I got up kind of early today. Maybe even earlier than I would have on a work day. Va got up a few minutes before me, and when I got downstairs, she told me that Beth was asleep on the couch. Apparently, she had gotten up first, and then crashed on the couch after a little while. As soon as Va let Penny out of the crate, she darted straight into the living room where Beth was. As if to say “Hey! This is unusual!”

Actually, I think all dog barks can be translated into the English word “Hey!” as in “Hey! Hey! Hey! Hey!”

I took Penny outside for a short walk, kicking the soccer ball for her as I made a lap around the trail. I don’t recall anything notable, except that some of the red slime mold is erupting on the burnt stump.

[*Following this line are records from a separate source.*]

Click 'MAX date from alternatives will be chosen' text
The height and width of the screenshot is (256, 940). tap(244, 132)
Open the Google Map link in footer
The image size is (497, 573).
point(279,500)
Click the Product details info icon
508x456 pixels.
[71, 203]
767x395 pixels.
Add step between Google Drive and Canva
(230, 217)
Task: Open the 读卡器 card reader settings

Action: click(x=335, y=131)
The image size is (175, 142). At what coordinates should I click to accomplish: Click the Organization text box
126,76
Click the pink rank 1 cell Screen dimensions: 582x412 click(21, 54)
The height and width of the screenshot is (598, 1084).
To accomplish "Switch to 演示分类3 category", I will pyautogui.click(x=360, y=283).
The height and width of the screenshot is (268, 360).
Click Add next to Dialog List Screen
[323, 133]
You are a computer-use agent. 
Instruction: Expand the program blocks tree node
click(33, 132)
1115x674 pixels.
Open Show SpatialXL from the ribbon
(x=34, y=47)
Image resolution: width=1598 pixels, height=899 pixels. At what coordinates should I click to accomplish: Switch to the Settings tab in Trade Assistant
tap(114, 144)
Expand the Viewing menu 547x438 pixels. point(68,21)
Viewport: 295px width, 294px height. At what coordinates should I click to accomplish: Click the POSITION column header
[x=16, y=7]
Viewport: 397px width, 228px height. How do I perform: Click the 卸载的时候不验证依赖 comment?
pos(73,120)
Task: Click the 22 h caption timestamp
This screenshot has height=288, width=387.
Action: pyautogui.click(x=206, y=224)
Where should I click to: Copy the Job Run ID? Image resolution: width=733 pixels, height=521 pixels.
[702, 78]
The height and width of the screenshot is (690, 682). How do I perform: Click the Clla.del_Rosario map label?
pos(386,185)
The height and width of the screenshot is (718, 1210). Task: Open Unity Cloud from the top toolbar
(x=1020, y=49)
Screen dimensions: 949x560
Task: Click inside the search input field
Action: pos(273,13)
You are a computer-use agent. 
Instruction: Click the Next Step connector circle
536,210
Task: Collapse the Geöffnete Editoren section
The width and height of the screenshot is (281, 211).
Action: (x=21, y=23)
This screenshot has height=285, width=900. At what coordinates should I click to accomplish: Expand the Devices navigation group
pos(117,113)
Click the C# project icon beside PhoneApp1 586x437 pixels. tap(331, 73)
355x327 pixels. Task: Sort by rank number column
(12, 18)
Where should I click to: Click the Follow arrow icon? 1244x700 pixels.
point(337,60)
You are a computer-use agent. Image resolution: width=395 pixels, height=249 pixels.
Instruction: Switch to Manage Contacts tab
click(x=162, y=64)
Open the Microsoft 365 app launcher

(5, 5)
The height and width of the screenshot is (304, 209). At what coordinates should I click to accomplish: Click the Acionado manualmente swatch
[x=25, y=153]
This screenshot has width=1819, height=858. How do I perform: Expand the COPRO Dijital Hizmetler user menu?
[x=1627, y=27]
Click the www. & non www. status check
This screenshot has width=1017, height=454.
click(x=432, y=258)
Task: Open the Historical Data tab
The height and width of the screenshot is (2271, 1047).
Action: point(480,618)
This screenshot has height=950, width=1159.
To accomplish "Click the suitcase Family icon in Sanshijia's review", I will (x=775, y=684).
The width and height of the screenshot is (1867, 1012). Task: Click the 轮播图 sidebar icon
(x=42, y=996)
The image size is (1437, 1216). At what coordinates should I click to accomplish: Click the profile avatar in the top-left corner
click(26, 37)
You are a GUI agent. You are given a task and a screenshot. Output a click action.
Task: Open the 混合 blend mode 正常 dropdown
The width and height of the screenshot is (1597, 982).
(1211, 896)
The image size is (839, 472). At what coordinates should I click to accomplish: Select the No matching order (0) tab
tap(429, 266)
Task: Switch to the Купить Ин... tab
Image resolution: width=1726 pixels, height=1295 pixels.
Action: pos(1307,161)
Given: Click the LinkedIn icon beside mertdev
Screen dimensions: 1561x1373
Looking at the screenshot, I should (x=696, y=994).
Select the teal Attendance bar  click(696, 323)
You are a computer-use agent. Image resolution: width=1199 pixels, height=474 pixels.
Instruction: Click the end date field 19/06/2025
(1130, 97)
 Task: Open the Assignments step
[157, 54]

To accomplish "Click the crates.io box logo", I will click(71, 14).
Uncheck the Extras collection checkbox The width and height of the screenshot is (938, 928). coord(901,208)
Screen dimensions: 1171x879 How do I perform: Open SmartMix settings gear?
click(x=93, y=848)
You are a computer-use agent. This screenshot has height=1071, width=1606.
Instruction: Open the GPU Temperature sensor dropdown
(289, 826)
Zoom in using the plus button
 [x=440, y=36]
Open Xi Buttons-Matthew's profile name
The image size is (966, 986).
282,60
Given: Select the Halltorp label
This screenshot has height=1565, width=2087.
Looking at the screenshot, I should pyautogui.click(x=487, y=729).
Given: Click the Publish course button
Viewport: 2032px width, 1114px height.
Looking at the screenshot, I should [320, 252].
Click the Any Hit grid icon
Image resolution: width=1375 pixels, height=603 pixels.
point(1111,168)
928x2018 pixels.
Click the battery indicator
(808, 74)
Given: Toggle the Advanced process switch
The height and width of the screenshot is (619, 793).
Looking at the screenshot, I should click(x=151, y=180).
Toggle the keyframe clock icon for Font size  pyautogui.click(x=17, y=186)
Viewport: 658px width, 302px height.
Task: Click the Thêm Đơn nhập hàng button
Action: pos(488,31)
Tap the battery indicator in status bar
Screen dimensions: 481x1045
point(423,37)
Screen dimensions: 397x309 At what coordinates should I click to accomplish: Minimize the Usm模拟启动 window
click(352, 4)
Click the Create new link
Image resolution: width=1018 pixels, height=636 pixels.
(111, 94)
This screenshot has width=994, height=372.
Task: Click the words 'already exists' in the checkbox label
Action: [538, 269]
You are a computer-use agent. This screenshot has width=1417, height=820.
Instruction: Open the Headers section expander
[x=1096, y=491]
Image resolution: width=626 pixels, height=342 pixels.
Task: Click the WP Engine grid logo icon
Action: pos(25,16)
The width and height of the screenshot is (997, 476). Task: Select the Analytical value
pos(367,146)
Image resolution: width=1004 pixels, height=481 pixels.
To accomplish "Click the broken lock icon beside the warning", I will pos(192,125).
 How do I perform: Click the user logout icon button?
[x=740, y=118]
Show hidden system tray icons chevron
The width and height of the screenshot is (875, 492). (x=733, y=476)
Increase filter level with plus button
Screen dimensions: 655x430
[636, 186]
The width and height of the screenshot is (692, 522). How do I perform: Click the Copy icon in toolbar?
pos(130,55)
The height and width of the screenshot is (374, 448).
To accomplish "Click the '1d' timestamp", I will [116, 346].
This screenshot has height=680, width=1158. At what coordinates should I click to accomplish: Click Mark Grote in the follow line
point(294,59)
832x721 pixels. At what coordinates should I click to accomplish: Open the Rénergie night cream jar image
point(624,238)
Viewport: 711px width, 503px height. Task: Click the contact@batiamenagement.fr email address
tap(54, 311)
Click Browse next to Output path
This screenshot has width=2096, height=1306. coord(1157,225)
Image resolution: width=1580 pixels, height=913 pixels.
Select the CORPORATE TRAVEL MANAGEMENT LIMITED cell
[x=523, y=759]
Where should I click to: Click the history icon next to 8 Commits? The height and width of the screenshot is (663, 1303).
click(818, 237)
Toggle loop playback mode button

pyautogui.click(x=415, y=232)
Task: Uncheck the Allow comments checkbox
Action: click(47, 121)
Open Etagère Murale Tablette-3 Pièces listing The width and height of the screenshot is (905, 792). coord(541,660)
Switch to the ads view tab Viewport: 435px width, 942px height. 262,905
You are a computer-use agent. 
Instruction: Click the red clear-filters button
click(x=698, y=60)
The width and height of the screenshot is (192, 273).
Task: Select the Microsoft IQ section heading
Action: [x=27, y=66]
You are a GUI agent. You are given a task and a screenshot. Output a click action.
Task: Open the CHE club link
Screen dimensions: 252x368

I went in and made myself an egg sandwich (English muffin, egg, cheese, mayo). Then Beth and I walked down to Sandogardy. I noticed that some small white water lilies were in bloom, so I snapped a picture. I looked it up when I got home and found it to be Nymphoides cordata (Floating Heart). To my surprise, it had no entry in the Bloom Clock, nor in Wikipedia, nor in Wikimedia Commons. So I uploaded my crappy picture.

Then we went home again. At lunch time we decided to pull out all the stops and go to… Wendy’s in Tilton. The main reason for choosing Wendy’s was its proximity to the fireworks store. We blew $12 on some pyrotechnics and then went home.

Va wanted me to get Penny out of the house for a couple of hours so she could mop. So I loaded the canoe on top of the car. Beth and I donned swimsuits, and we drove down to Sandogardy. We paddled all the way around the pond, which I would estimate to be about a one-mile trip (it’s a 41 acre pond).

Beth and Penny manning the bow

Beth and Penny manning the bow

I bought the camera and took more photos of the floating heart and some of the White Water Lily form the other day. I will upload to Wikimedia Commons later.

After we paddled, I let Beth swim for half an hour or so. Then we came home. We had only been gone for 90 minutes, which was not enough time for the floor to get mopped and dry, so we hung out in the yard for another half hour.

I gave Beth a bath at 7:30 and let her put on her day clothes afterwards so she could light some sparklers and watch the other pyrotechnics. Penny seemed to hold no fear whatsoever of the sparklers which really surprised me. But she did NOT like the other fireworks. I only bought three “cannons” and they went up a lot higher than I thought they would too. The first round was strafing some oak leaves during the skyward journey, so I wheeled out the wheelbarrow for round two. the second one was kind of a dud. I guess the wheelbarrow wasn’t quite flat enough, so after the first report, the package tipped over (thankfully) no more fireballs were ejected. I hosed it down, and then leveled the wheelbarrow. The third round went off without a hitch.